Remy states that VARCHAR
does not support U+00A6 BROKEN BAR
. This is easily disproven by simply adding SELECT @Data;
after the first line:
DECLARE @Data VARCHAR(1000) =
'<?xml version="1.0" encoding="utf-8"?><NewDataSet>Test¦</NewDataSet>';
SELECT @Data;
That returns:
<?xml version="1.0" encoding="utf-8"?><NewDataSet>Test¦</NewDataSet>
The ¦
character is clearly supported, so the problem must be something else.
It appears that it's the broken pipe character that is causing the error but I thought that it was a valid character for UTF-8.
The broken pipe character is a valid character in UTF-8. The problem is: you aren't passing in UTF-8 data. Yes, you state that the encoding is UTF-8 in the xml declaration, but that doesn't mean that the data is UTF-8, it merely sets the expectation that it needs to be UTF-8.
You are converting a VARCHAR
literal into XML. Your database's default collation is SQL_Latin1_General_CP1_CI_AS
which uses the Windows-1252 code page for VARCHAR
data. This means that the broken vertical bar character has a value of 166 or 0xA6. Well, 0xA6 is not a valid UTF-8 encoded anything. If you were truly passing in UTF-8 encoded data, then that broken vertical bar character would be two bytes: 0xC2 and then 0xA6. If we add that 0xC2 byte to the original input value (the 0xA6 is the same, so we can keep that where it is), we get:
DECLARE @Data VARCHAR(1000) = '<?xml version="1.0" encoding="utf-8"?><NewDataSet>Test'
+ CHAR(0xC2) + '¦</NewDataSet>';
SELECT @Data AS [@Data];
SELECT CAST(@Data AS XML) AS [DataXml];
and that returns:
<?xml version="1.0" encoding="utf-8"?><NewDataSet>Test¦</NewDataSet>
followed by:
<NewDataSet>Test¦</NewDataSet>
This is why removing the encoding="utf-8"
fixed the problem:
- with it there, the bytes of that string needed to actually be UTF-8 but they weren't, and ...
- with it removed, the encoding is assumed to be the same as the string itself, which is
VARCHAR
, and that means the encoding is the code page associated with the collation of the string, and a VARCHAR
literal or variable uses the database's default collation. Meaning, in this context, either without the encoding="xxxxxx"
, or with encoding="Windows-1252"
, the bytes will need to be encoded as Windows-1252, and indeed they are.

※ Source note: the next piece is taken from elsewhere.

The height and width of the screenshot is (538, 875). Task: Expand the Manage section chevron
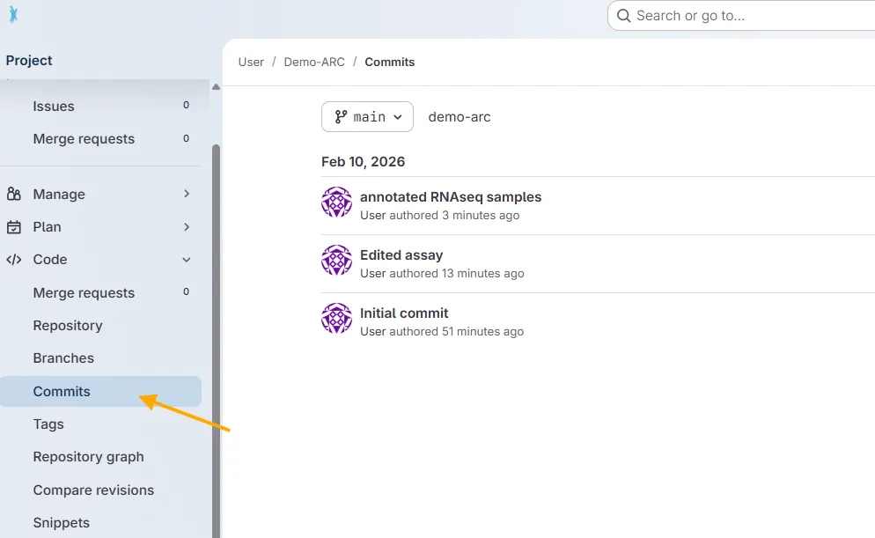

Putting this all together, we get:
If you have an actual UTF-8 encoded string, then it can be passed into the XML datatype, but you need to have:
- no upper-case "N" prefixing the string literal, and no
NVARCHAR
variable or column being used to contain the string
- the XML declaration stating that the encoding is UTF-8
If you have a string encoded in the code page that is associated with the database's default collation, then you need to have:
- no upper-case "N" prefixing the string literal, and no
NVARCHAR
variable or column being used to contain the string
- either no "encoding" as part of an
<?xml ?>
declaration, or have encoding set to the code page associated with the database's default collation (e.g. Windows-1252
for code page 1252)
If your string is already Unicode, then you need to:
- prefix a string literal with an upper-case "N" or use an
NVARCHAR
variable or column for the incoming XML
- have either no "encoding" as part of an
<?xml ?>
declaration, or have encoding set to "utf-16"
Please see my answer to "Converting accented characters in varchar() to XML causing “illegal XML character”" for more details on this.
And, just to have it stated: while SQL Server 2019 introduced native support for UTF-8 in VARCHAR
literals, variables, and columns, that has no impact on what is being discussed in this answer.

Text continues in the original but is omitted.